Quick & Easy Garlic Lemon GF Pasta Recipe
Quick & Easy Garlic Lemon Vegan Pasta Recipe
Prep Time
10 mins
Cook Time
20 mins
Total Time
30 mins
 

This recipe is super quick, simple, and fresh. Packed with protein and tons of flavour it's the perfect comforting, yet light, meal to throw together after a long day.

Course: Main Course
Servings: 2 people
Author: Caitlin Iles
Ingredients
  • 4 cups water
  • 1.5 tsp. sea salt
  • splash olive oil
  • 1 cup Tolerant Legume-Based pasta
  • 1 tbsp. extra virgin olive oil
  • 1 tbsp. butter just use extra olive oil for a vegan option
  • 1 bulb of garlic roughly chopped
  • 2 cups cherry or grape tomatoes*** cut into halves or quarters
  • 1/2 tsp. sea salt
  • 2 cups broccoli cut into small florets
  • 2 cups spinach roughly chopped
  • 1/2 to 1 lemon juiced (depends how much you like lemon!)
Instructions
  1. Add water, sea salt, and olive oil to a saucepan and bring to a boil.
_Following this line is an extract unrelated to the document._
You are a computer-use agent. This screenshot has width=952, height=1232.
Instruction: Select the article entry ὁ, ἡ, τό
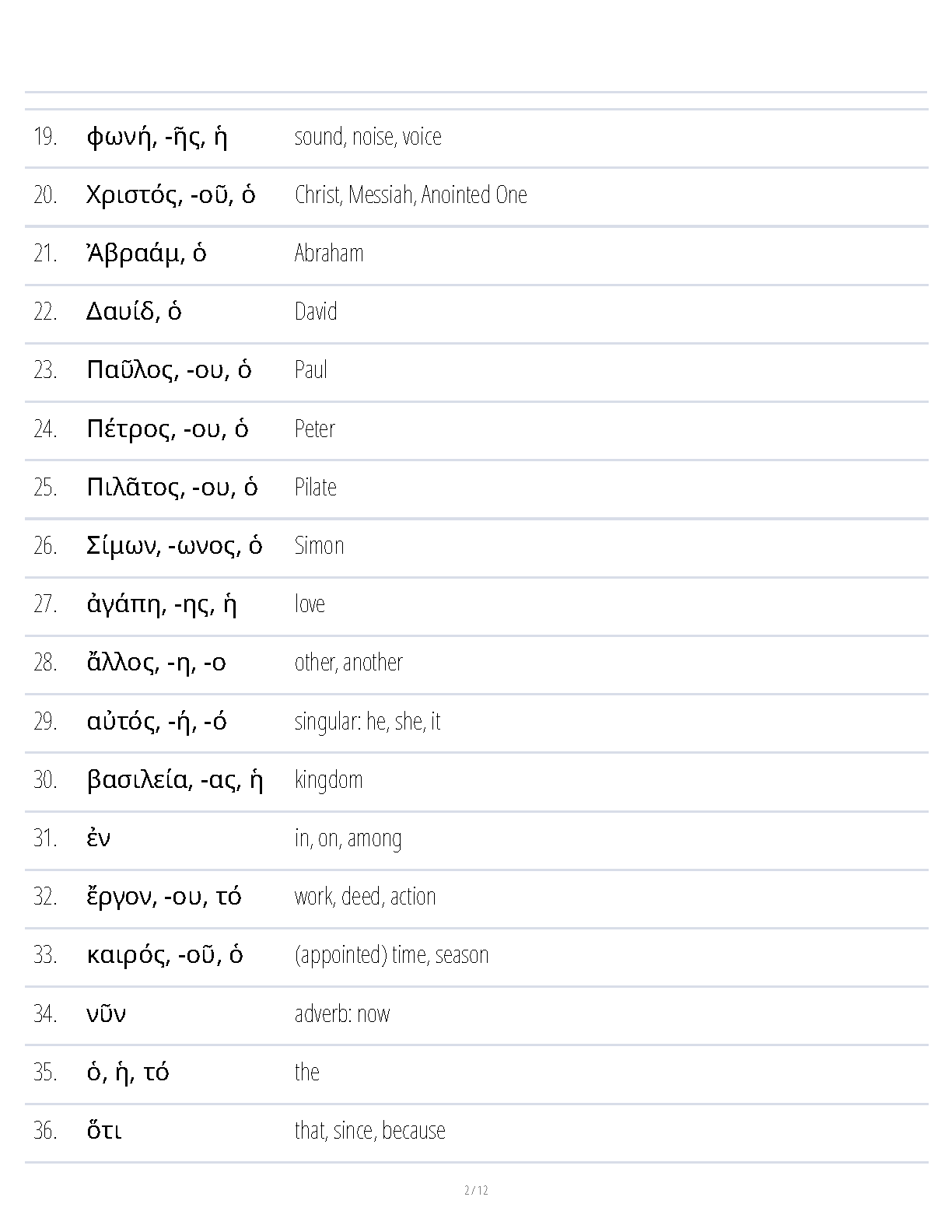pyautogui.click(x=128, y=1073)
Once boiled add pasta.
  2. While water is warming, heat a large frying pan over medium. Add a couple tbsp. butter (just add extra EVOO for a vegan option!) and olive oil. Don't be afraid!
  3. Cut up 1/2 to 1 full BULB of garlic into rough pieces. Add to olive oil and cover so that it softens.
  4. Add chopped fresh tomatoes, a couple pinches of sea salt, broccoli florets, and cover again. I've been loving using sweet little cherry and grape tomatoes cut into small pieces.
  5. Cook the pasta to al dente (slightly hard) texture, drain, rinse, and set aside. This takes approximately 5-7 minutes. Just check a noodle with your fork!
  6. Once broccoli and garlic are soft and tomatoes have started to break down add a couple cups of chopped spinach. You may need to add a little more olive oil at this stage. Let the spinach wilt
  7. Add pasta, stir to coat, and cook a minute or so. Squeeze the juice of 1/2 to 1 lemon over top, then remove from heat and serve.
Recipe Notes

 

*** You can also use regular tomatoes! 

Bonus Tip: Tastes great topped with goat cheese or nutritional yeast! You can also add some roasted chicken, seared tofu, tempeh, or fish to round out the meal!